| Disclosure: I work for an auth service vendor. Great feedback about knowing who the buyer is. Lots of folks think about the user, but knowing the buyer (and they are usually not the same person) is critical too. If you are a building a SaaS, I'd recommend outsourcing your auth, since that is both critical and undifferentiated functionality. There are lots of solutions out there. FusionAuth is one option (I work there); here's our multi-tenant guide: https://fusionauth.io/docs/v1/tech/guides/multi-tenant . There are of course other options too. Here are some I've heard of that seem like they fit your needs (offering some combination of RBAC, SSO, and multi-tenancy), but I'd suggest doing a spike: * clerk.dev * workos * supertokens * propelauth You could also start off with an open source solution like devise/omniauth (if building on rails) or passport.js (if building on JS).

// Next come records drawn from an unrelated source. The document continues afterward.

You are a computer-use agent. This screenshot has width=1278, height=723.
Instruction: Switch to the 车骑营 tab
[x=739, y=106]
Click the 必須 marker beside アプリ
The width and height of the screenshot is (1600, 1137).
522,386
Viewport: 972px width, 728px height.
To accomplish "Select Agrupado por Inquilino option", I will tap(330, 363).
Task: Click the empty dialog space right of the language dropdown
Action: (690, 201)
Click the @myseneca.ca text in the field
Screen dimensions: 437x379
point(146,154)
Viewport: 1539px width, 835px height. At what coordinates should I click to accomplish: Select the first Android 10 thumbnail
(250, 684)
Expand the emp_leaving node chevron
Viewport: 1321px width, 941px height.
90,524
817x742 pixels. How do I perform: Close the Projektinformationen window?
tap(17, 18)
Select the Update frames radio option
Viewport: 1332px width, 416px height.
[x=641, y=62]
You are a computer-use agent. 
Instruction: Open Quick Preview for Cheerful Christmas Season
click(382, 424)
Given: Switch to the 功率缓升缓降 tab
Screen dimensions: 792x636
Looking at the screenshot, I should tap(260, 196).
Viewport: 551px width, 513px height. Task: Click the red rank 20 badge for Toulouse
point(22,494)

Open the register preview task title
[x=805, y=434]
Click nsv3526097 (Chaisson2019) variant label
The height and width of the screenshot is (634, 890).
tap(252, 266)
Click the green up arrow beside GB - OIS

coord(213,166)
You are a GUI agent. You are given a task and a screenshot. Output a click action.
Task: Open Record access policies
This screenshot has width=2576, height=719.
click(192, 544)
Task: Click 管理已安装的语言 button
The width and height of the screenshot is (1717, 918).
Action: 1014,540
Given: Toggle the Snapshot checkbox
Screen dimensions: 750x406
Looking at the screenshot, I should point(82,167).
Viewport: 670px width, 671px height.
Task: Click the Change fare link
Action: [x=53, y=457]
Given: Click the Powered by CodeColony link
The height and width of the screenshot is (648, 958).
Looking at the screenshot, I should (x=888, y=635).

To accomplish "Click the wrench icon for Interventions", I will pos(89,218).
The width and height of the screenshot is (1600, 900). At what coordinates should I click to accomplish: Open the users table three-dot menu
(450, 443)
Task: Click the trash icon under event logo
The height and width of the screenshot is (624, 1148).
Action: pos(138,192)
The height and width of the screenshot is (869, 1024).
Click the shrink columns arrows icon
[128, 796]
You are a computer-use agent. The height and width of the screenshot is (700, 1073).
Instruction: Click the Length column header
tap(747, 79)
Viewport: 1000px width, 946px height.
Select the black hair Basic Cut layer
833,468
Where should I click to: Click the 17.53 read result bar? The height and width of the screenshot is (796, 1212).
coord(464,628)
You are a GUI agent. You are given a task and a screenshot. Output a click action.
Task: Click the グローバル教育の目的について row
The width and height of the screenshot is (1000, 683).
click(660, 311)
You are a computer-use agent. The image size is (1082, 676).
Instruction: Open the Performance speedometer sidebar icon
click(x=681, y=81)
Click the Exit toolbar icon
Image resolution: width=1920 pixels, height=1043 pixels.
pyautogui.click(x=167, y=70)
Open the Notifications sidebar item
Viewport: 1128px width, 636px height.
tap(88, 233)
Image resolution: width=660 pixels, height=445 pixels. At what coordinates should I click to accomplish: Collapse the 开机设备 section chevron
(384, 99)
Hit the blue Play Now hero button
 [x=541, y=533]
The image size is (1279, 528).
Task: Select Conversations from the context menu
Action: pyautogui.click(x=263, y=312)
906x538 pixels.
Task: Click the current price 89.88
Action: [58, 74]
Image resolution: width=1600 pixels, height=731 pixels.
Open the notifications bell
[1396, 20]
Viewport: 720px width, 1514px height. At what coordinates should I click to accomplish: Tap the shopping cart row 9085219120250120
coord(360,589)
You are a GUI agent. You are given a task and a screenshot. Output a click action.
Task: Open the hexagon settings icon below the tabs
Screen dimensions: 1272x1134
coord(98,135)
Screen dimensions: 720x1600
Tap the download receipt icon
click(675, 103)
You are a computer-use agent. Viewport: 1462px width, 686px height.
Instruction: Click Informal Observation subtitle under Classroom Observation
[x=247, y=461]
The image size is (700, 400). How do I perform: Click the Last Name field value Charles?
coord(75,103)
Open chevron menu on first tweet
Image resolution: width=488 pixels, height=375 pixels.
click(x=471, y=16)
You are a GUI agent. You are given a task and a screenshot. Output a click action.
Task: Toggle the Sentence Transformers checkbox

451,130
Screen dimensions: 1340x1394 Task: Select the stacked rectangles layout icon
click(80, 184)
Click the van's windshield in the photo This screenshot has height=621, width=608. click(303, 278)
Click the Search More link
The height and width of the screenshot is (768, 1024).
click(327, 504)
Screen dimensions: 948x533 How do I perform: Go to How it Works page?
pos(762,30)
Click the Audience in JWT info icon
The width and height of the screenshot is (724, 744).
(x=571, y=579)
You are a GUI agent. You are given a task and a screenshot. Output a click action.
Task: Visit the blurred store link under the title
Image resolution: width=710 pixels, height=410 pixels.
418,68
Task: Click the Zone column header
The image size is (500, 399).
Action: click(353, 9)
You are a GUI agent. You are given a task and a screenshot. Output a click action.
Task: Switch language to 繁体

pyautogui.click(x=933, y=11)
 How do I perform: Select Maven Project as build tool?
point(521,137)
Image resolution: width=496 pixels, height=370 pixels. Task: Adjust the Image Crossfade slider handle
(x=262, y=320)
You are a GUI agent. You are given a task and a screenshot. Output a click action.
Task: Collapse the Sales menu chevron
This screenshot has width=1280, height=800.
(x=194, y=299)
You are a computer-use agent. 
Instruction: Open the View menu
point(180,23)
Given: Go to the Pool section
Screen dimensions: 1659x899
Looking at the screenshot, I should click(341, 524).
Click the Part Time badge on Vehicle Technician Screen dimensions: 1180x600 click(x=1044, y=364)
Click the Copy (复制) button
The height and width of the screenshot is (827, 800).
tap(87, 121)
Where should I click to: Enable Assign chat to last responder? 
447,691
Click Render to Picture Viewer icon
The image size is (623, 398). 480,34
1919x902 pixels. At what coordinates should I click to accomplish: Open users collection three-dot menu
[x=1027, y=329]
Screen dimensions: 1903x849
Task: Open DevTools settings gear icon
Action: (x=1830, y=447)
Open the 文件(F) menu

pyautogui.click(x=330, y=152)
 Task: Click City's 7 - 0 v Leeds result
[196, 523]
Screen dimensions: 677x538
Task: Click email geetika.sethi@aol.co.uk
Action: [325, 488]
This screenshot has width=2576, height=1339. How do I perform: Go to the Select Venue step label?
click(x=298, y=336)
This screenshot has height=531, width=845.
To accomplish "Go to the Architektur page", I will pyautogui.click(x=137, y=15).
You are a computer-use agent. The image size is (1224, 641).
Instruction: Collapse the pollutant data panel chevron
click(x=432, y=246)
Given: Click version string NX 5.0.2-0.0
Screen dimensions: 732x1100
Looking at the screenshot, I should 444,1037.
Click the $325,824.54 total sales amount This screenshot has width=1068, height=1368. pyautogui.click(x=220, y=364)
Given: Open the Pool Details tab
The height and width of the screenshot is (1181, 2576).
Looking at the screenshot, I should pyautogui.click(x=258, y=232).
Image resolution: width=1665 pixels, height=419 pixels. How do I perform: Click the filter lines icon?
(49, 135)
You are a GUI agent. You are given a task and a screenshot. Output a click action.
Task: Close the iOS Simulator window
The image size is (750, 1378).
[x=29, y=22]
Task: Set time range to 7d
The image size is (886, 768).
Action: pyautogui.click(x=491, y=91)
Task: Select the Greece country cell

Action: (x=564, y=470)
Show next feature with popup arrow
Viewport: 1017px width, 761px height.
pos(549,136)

I'd only go down this path if you are familiar with the tech, as it can be difficult to configure if it is your first time, and, again, this is critical but undifferentiated functionality. |
If you need all the features, it's a good deal, but you rarely do unless you are building something like Notion or Jira.
Open source components (Ory) can do the basic cryptography, and if you go completely from scratch, the NIST and their European counterparts have well-written standards for how to do this, and if you follow the relevant parts of the standard, you will get something essentially perfect without the baggage.